Tak Pola Mokotowskie w Warszawie wyglądały w południe, w minioną sobotę tj. 22 czerwca. Na wielkiej polanie nieopodal jeziorka, na kocach i matach siedziało mnóstwo osób. W przeważającej części były to kobiety, ale tu i ówdzie dało się zauważyć towarzyszących im mężczyzn, a nawet małe dzieci. Wszyscy w napięciu oczekiwali na największy trening w historii.
Jeszcze kilka lat temu chyba nikt nie przypuszczał, że Polacy tak mocno pokochają aktywność fizyczną. Że będziemy jeździć na rowerze i biegać niezależnie od pogody, chodzić do klubów fitness, na siłownię i ćwiczyć w domu przed TV. Że ktoś będzie w stanie wyciągnąć w sobotnie przedpołudnie prawie 4000 kobiet, po to by przy ogromnym upale wzięły udział w treningu fitness.
A wszystko to dla siebie, dla swoich bliskich, ale i dla niej - Ewy Chodakowskiej, kobiety, która (po)ruszyła Polskę. To on była, bowiem prowodyrem całego zajścia. Wraz z wspomagającą ją firmą Adidas, Samsung i Shape pod hasłem „All in for my girls” zorganizowała dla chętnych niesamowite zajęcia, na które przyjechały osoby z całej Polski.
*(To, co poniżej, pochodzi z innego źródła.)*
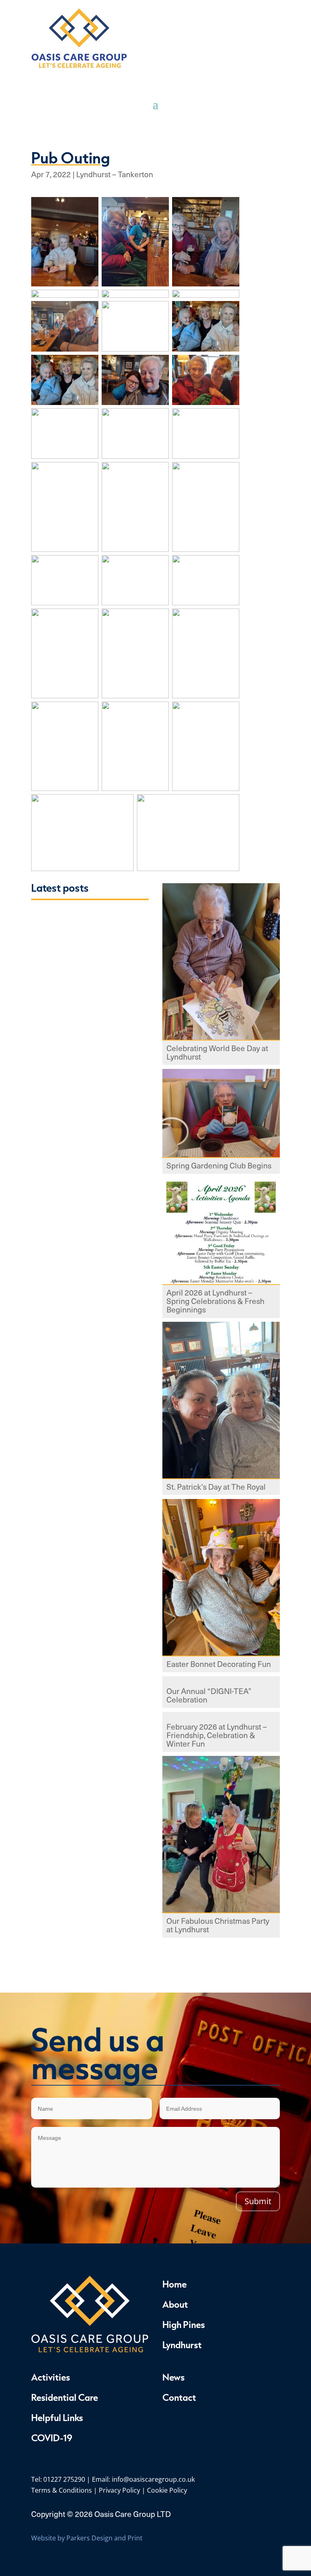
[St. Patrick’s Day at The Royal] (221, 1401)
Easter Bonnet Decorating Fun (218, 1665)
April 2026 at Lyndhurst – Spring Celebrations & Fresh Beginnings (215, 1301)
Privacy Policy (119, 2490)
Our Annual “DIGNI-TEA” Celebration (208, 1696)
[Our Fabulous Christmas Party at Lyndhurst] (221, 1835)
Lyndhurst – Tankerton (114, 174)
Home (174, 2284)
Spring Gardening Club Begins (218, 1166)
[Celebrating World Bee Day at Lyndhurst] (221, 962)
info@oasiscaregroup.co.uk (153, 2479)
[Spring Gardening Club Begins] (221, 1114)
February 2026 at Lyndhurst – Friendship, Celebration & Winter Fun (216, 1735)
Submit (258, 2201)
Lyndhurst (182, 2345)
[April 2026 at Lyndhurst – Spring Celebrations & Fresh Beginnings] (221, 1232)
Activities (50, 2377)
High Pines (183, 2324)
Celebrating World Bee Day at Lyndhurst (217, 1053)
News (173, 2377)
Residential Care (64, 2397)
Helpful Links (57, 2417)
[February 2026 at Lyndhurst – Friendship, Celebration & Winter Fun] (221, 1716)
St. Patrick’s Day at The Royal (216, 1487)
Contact (179, 2397)
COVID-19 (51, 2438)
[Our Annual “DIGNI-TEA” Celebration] (221, 1680)
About (175, 2304)
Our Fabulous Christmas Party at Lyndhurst (217, 1926)
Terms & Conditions (61, 2490)
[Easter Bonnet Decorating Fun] (221, 1578)
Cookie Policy (167, 2490)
Niektórzy w specjalnie na tę okazję przygotowanych koszulkach z imieniem i nazwą miasta, inni z wizerunkiem swojej idolki.
Takiej energii nie miały chyba żadne zajęcia fitness. Trening trwał 30 minut, co biorąc pod uwagę panującą tego dnia temperaturę było wystarczające. Po pełnej skoków rozgrzewce pot ściekał z czoła niemal każdego uczestnika. Reszta treningu odbywała się w systemie 2 serie, po dwa ćwiczenia, po 30 sekund, z przerwami na marsz. Ewa, jej partner Lefteris tak mocno zachęcali wszystkich do ćwiczeń, do tego by mimo upału się nie poddawać i nie przestawać, że nawet część osób chroniąca się przed słońcem pod drzewami wyszła z nich, żeby dołączyć do ćwiczących.
Pola Mokotowskie dały czadu. Tylu uśmiechniętych, chodź mokrych od potu i spieczonych słońcem kobiet nie było tam chyba nigdy. Wszyscy opuszczający miejsce treningu byli zmęczeni, ale zadowoleni i pełni energii. Naładowani endorfinami, przekonani o tym, że dbanie o siebie to „bycie fit”.
Przysłowiową wisienkę na torcie stanowił fakt, iż podczas treningu został pobity rekord świata w ilości osób, które jednocześnie brały udział w ćwiczeniach. Teraz pozostaje czekać tylko na oficjalną informację od Guinessa i na kolejne tego typu zajęcia.